ACTIVITY
What is needed is a faithful transcription of all the data below, pictures excluded.

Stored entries
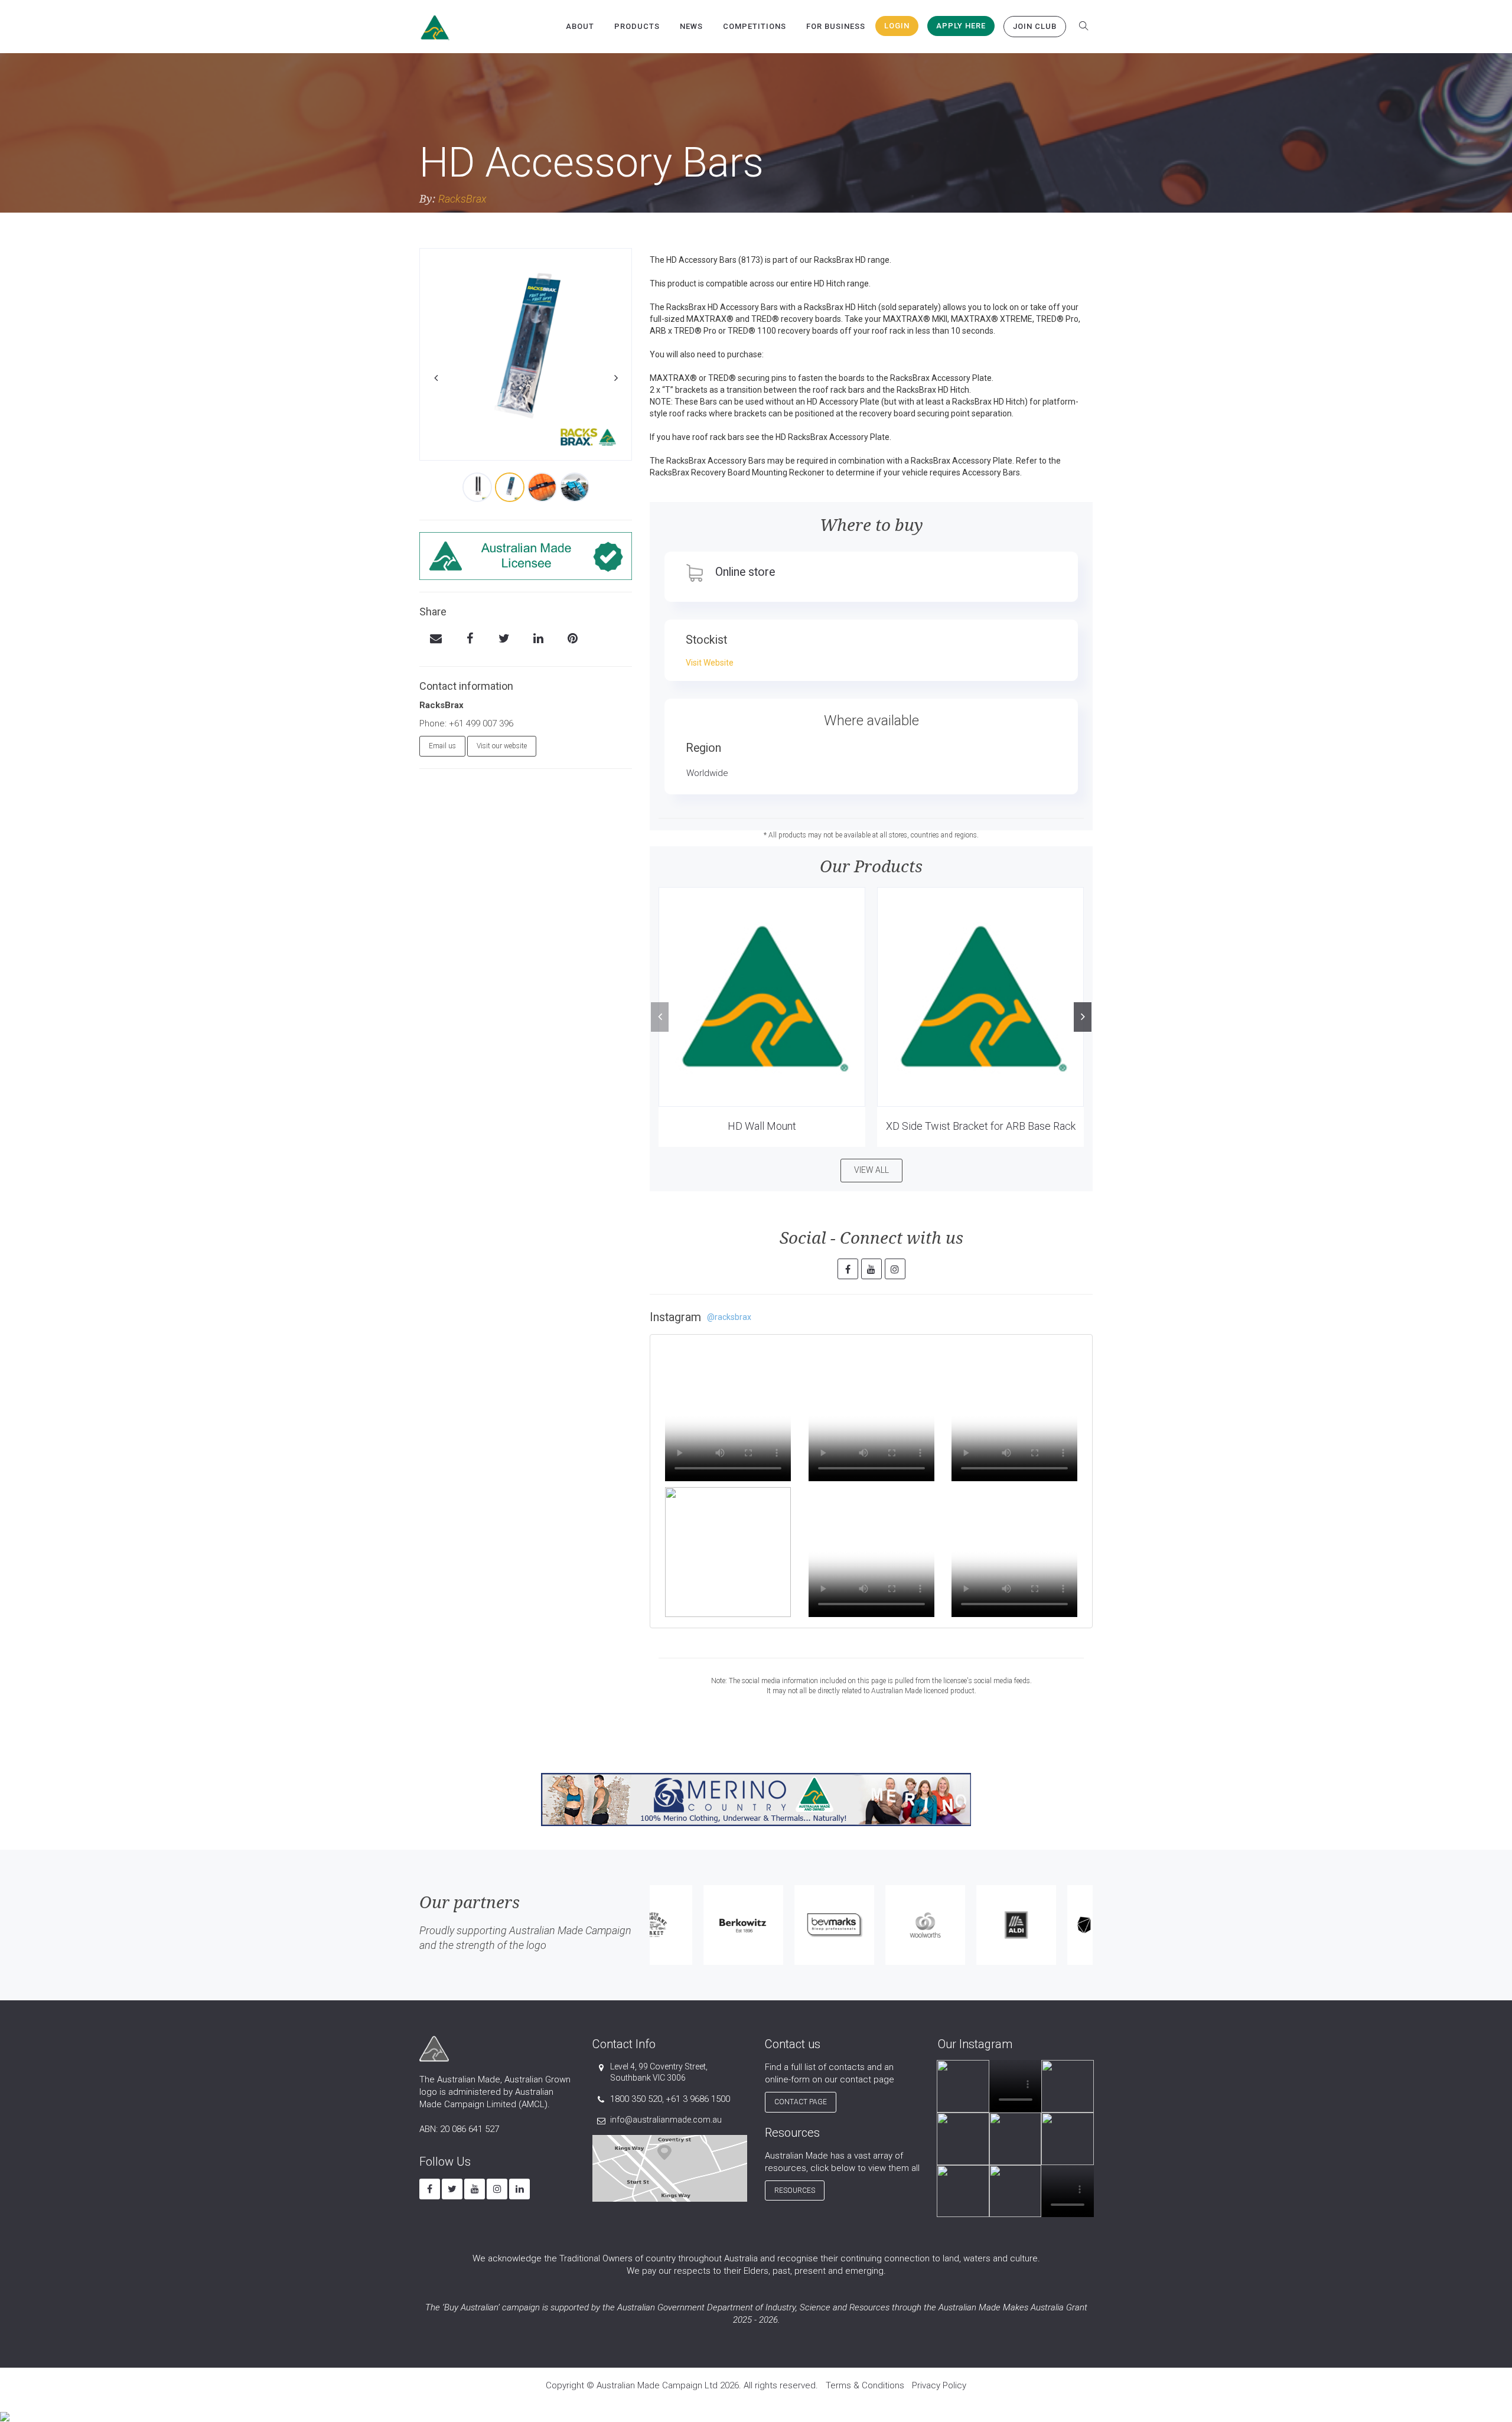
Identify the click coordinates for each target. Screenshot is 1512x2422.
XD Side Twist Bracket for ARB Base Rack (981, 1126)
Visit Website (710, 662)
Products (637, 26)
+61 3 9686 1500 (698, 2099)
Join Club (1035, 26)
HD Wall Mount (762, 1126)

RESPONSE BELOW
Identify the click coordinates for each target. Screenshot is 1512x2422.
XD Side Twist Bracket for ARB Base Rack (981, 1126)
Visit Website (710, 662)
Products (637, 26)
+61 3 9686 1500 (698, 2099)
Join Club (1035, 26)
HD Wall Mount (762, 1126)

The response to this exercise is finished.